Dipping my feet into the waters of game design by starting this pirate project has been smooth sailing so far. We have fun, ambitious ideas, and we’re creating a game I would love to play that skirts the lines between D&D combat simulator and storytelling rpg in a hyper accessible format.
Like all endeavors, there is a pain point, a point at which your inspiration, enthusiasm and motivation are brutally slammed against an unflinching wall that will not move no matter how hard you push it.
Fitting then, that my first design barrier has been our first Tank class.
The constable was our first idea. CLL’s primary focus is to use unique game mechanics to tell interesting stories and deepen the bond between player and character. We started by looking at the big three game components: cards, dice, and wooden cubes. If the Rogue is using cards, the Navigator uses dice – then logically our tank has to use wooden cubes right?
Wooden Cubes are famously used in worker placement “Euro” games, so I thought “Constable” would be a fitting name for a tank. Using worker placement mechanics to choose actions like move, attack, and defend… We had a fatigue system in place that required players to cycle fatigue to each possible action before they could be selected.
In early testing though, playing the character felt a little unresponsive, like driving an RC car for the first time, like there was an annoying wall between what I wanted to do and what I actually could. I decided to set that design aside. For fun, I rethemed the character to be a “Golem” powered by cycling sparks of mana, I doubt this would become a main character class, but it might be fun to use in some other way.
After playing Sagrada, a game about building stained glass windows by placing dice into a pane – it seemed like a cool way to use similar mechanics would be by placing HP token cubes into a player board that gave benefits like bonus damage on attacks.
You would only be able to place damage after being wounded, and any HPs placed onto the board would be unhealable, effectively reducing the players max hp for the duration of a scenario to gain other benefits. It is the thematic equivalent of playing as a “Dark Knight”or “Berserker” trading life for power. I thought it was the perfect way to incentivize tanking; however it’s not exactly the self-contained mechanics ecosystem that I’ve been designing for our other classes.
How does this character attack, how do they impact the battlefield? If all they do is take damage, they would just move around and smack things in the most generic way possible. That is not the kind of gameplay that could evolve into something deep and rewarding to play; not on it’s own anyway.

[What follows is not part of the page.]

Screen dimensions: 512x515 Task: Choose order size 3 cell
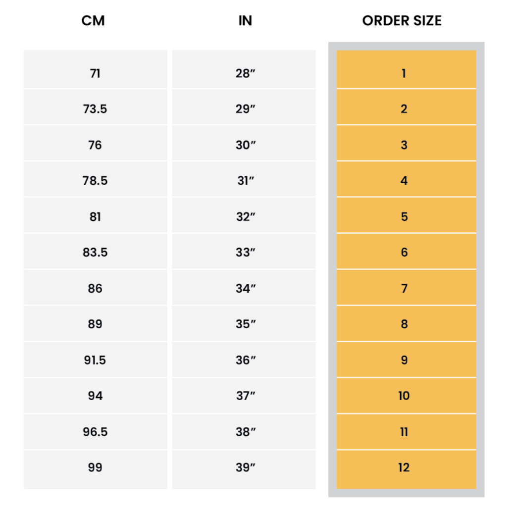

If it were for some kind of magical-knight-sith-lord type character – I would integrate a card playing mechanic that uses damage suffered as a resource. Card costs x “rage” to play, gain [RESOURCE] each turn equal to number of hitpoints locked into the bonus grid. We already have a cooldown rotation system that we’ll be testing to see if it works for any card-based mechanics.
Brainstorming alternative ideas for a tank that could inspire some really exciting mechanics, we looked to our theme and designed this character:
A badass warrior of Polynesian descent inspired by musician and activist Israel iz kamakawiwoʻole. He is a mostly silent, giant of a man, with a giant heart, and a giant sense of duty to protect his friends. His name is Chef. He does not cook.
This grumpy tribal warrior will make for the perfect addition to the crew of any seaworthy vessel, just don’t ask him to make you an omelette or you may find yourself hanging upside-down from the crow’s nest.
In CLL, we are not using nameless characters who are identified solely by their class. This is a bit contrary to how similar board games work. I think we will be able to offer an overall more immersive experience by putting players in control of a character with a story to tell.
Finding The Right Design
Most of the mechanics designed while working on developing the first tank class I think will find a home in the finished game in some form or another. Designing game mechanics has been easy compared to the challenge of coordinating them into a unified character that evokes the right feel.
I’m still up in the air about how Chef will play on the table, but he’s such an interesting character that I’m really only struggling to devise a set of mechanics that do him justice. I have a “cooldown rotation” and hp grid hybrid idea in mind, but there is also this idea of turning him into an ocean-themed martial artist with stance-dancing mechanics which could be a more light-hearted take and play up his role as a comic relief character.